Berlin - Angela Merkel? "Selten Kreativ." Guido Westerwelle? "Arrogant." Horst Seehofer? "Unberechenbarer Politiker."

Nur einige Zitate aus amerikanischen Geheimdepeschen, angefertigt von der Berliner US-Botschaft am Pariser Platz für die Zentrale in Washington. Sie sind Teil von insgesamt 251.287 Berichten amerikanischer Diplomaten und Direktiven aus dem US-Außenministerium, die die Internetplattform WikiLeaks veröffentlicht hat und die der SPIEGEL auswertet.

Die geheimen Depeschen erschüttern das politische Berlin - nun bemühen sich Kanzlerin Merkel und ihre Minister um Schadensbegrenzung.

So deutlich wie Italiens Außenminister Franco Frattini ("Diese Enthüllungen sind der 11. September für die weltweite Diplomatie") wagt sich kein deutscher Regierungspolitiker zu äußern. Die Spitzen der schwarz-gelben Koalition wollen ihr Gesicht wahren, die peinlichen Enthüllungen aussitzen.

Die Kanzlerin schickt ihren Sprecher Steffen Seibert vor: Die robusten Beziehungen zu Washington würden in "keiner Weise" getrübt, sagt dieser. Es gebe eine in Jahrzehnten gewachsene tiefe Freundschaft, die durch die WikiLeaks-Veröffentlichungen "nicht ernsthaft beschädigt wird". Außenminister Westerwelle versucht, sich cool zu geben: "Es soll nicht zu lässig klingen, aber ich habe von Ihnen schon andere Sachen lesen müssen", versichert er Journalisten. Auch, dass in den Depeschen der US-Botschaft in Berlin ein junger FDP-Politiker als Informant genannt wird, versucht er demonstrativ herunterzuspielen: "Ich glaube diese Geschichte so nicht."

"Typisches Berliner Cocktail-Geschwätz"

CSU-Chef Seehofer sagt, die WikiLeaks-Veröffentlichungen enthielten "das typische Berliner Cocktail-Geschwätz". Er finde darin "kein einziges neues Argument, alles schon x-mal geschrieben". Er selbst habe erst am Freitag mit US-Botschafter Philip Murphy gefrühstückt, in äußerst freundschaftlicher Atmosphäre. Er werde ihn gern wiedertreffen.

Alles halb so schlimm also? Keine Aufregung?

Nicht wirklich. Denn ihren Ärger über die Amerikaner richten die deutschen Polit-Granden in eine Attacke auf WikiLeaks. "Das sind rechtswidrig und kriminell erworbene Daten, mit denen jetzt Geld gemacht werden soll", ärgert sich Westerwelle. Er könne nur hoffen, dass sich aus der Veröffentlichung "keine Beeinträchtigungen für die Sicherheit unseres Landes und unsere Verbündeten ergeben". Außerhalb Europas würden dadurch Menschen "in Lebensgefahr" gebracht. Regierungssprecher Seibert warnt vor "gravierenden Folgen" der WikiLeaks-Veröffentlichungen, "die andere Teile der Welt betreffen".

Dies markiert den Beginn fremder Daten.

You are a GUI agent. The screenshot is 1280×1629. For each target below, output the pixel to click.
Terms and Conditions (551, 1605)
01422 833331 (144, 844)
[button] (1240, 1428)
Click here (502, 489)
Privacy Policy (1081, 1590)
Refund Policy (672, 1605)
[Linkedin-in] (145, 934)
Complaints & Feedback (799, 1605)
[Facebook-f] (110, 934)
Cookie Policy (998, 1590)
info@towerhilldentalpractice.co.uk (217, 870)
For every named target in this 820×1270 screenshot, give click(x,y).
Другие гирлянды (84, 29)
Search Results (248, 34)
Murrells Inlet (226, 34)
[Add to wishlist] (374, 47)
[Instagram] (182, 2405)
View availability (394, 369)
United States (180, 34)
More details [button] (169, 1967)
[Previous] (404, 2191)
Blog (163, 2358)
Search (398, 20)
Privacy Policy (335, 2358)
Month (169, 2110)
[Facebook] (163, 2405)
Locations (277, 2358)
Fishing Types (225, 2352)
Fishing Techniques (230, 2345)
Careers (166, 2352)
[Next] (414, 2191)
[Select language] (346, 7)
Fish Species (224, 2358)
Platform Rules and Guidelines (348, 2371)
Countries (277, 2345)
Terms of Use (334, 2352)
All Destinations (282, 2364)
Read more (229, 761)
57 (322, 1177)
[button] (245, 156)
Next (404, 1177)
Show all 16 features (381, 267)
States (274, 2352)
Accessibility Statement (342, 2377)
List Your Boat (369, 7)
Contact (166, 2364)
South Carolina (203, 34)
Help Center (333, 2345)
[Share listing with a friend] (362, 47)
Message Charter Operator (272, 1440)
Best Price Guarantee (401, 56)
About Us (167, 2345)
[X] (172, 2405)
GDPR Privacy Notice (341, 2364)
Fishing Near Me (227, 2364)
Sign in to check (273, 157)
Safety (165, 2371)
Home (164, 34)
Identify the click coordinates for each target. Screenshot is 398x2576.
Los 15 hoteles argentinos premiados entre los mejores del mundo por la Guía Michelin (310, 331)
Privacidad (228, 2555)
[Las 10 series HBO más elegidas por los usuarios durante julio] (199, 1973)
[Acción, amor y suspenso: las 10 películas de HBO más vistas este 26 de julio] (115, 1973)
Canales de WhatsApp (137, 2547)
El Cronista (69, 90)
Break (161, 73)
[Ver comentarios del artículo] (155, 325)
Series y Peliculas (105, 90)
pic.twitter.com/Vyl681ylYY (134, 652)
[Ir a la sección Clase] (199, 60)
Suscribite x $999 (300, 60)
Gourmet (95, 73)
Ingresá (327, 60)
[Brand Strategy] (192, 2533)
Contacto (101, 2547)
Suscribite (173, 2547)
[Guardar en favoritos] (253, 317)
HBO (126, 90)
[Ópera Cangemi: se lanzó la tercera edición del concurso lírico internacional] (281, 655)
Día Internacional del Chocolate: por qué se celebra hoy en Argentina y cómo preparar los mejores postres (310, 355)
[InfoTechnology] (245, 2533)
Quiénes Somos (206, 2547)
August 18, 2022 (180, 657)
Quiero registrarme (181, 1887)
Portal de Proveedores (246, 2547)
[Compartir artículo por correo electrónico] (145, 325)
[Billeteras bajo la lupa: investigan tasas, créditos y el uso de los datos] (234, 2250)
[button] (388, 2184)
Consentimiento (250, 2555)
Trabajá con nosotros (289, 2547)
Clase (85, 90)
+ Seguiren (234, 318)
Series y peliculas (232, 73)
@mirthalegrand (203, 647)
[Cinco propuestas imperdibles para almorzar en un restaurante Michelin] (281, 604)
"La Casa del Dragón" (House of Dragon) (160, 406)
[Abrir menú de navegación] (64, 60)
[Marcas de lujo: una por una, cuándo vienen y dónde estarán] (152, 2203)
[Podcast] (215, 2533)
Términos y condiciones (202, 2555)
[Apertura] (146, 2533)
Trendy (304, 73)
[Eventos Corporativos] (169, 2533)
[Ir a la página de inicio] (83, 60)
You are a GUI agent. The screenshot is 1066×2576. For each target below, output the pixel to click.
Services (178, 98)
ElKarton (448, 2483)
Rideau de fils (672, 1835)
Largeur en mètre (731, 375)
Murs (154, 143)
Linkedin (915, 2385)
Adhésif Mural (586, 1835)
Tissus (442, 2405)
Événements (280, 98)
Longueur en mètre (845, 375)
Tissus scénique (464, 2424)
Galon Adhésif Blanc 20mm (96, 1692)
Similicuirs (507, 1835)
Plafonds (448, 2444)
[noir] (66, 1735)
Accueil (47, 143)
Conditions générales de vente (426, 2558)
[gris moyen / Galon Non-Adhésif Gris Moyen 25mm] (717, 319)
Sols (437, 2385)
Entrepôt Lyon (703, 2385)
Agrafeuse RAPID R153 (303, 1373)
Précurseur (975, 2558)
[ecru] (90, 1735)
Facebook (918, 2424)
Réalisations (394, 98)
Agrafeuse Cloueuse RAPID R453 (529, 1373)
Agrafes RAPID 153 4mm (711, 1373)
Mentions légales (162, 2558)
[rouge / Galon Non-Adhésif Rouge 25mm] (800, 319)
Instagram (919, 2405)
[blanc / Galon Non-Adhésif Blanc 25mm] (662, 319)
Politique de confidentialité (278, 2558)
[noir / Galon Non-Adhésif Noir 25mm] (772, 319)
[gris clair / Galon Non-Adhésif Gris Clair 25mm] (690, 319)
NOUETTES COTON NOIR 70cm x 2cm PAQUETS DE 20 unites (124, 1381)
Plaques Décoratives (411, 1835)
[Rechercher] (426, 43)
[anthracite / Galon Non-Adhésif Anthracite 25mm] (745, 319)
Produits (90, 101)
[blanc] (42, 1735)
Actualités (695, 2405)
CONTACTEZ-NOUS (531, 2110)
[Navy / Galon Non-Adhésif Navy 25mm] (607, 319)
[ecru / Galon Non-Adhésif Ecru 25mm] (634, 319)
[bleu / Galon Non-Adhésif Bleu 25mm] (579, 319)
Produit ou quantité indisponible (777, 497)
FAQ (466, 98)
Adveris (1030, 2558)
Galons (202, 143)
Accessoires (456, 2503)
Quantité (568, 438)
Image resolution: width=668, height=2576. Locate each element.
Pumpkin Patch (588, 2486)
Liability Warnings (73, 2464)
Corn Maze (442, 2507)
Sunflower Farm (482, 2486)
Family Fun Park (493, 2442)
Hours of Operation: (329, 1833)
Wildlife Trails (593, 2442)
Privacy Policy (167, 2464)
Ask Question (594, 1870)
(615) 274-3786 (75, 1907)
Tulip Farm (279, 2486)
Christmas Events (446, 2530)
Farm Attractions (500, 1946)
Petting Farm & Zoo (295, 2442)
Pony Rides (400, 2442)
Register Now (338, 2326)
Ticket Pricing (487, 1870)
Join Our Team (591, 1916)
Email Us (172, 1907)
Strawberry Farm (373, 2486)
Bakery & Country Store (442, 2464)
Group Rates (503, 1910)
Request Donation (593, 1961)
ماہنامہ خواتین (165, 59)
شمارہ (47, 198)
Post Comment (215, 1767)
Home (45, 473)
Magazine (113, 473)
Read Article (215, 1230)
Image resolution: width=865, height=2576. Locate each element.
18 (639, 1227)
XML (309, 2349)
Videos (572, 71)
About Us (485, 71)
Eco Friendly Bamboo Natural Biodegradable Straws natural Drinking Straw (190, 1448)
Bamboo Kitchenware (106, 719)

Doch worin genau bestehen eigentlich die Gefahren für die deutsche Sicherheit durch WikiLeaks? Das sagt die Regierung nicht.

Tatsächlich sorgen sich die Berliner Akteure um die deutsch-amerikanische Freundschaft. Die Inhalte der Geheimdepeschen - "auf dem Niveau des Lästerns" (Seibert) - haben die viel und gern beschworene transatlantische Allianz mehr als nur angekratzt.

"Vertrauensraum dramatisch eingeschränkt"

Botschafter Murphy hat von einer Herausforderung für die deutsch-amerikanische Freundschaft gesprochen. Einer seiner Vorgänger, John Kornblum, diagnostiziert Gravierenderes: "Diplomatie muss auf der Basis von Vertrauen funktionieren, und wenn das Vertrauen gebrochen ist, was jetzt der Fall ist, dann muss man fast bei null wieder anfangen", sagt er. Im SPIEGEL-ONLINE-Interview fügt er hinzu: "Es wird wohl erst mal eine Menge Drama geben."

Ruprecht Polenz (CDU), Vorsitzender des Auswärtigen Ausschusses im Bundestag, sagt, es sei nun an Amerika klarzumachen, welche Sicherheitsmaßnahmen getroffen werden: "Sonst werden Amerikaner in der Tat offene Worte von ihren Verbündeten nicht mehr so viel zu hören bekommen."

Der Ärger der Deutschen äußert sich offiziell nur in diplomatischen Dosen. Da ist etwa der Außenamtssprecher, der betont, dass natürlich auch von deutschen Botschaftern eine "analytische Berichterstattung" aus dem Gastland erwartet wird. Dabei komme das Wort "aggressiv" hin und wieder vor - "zum Beispiel beim Artilleriebeschuss einer koreanischen Insel". Könnte heißen: Die Deutschen bleiben ernsthaft, während die amerikanischen Freunde solche Worte zum Lästern benutzen. Muss aber auch nichts heißen. Feine Diplomatie in Zeiten deutsch-amerikanischer Anspannung.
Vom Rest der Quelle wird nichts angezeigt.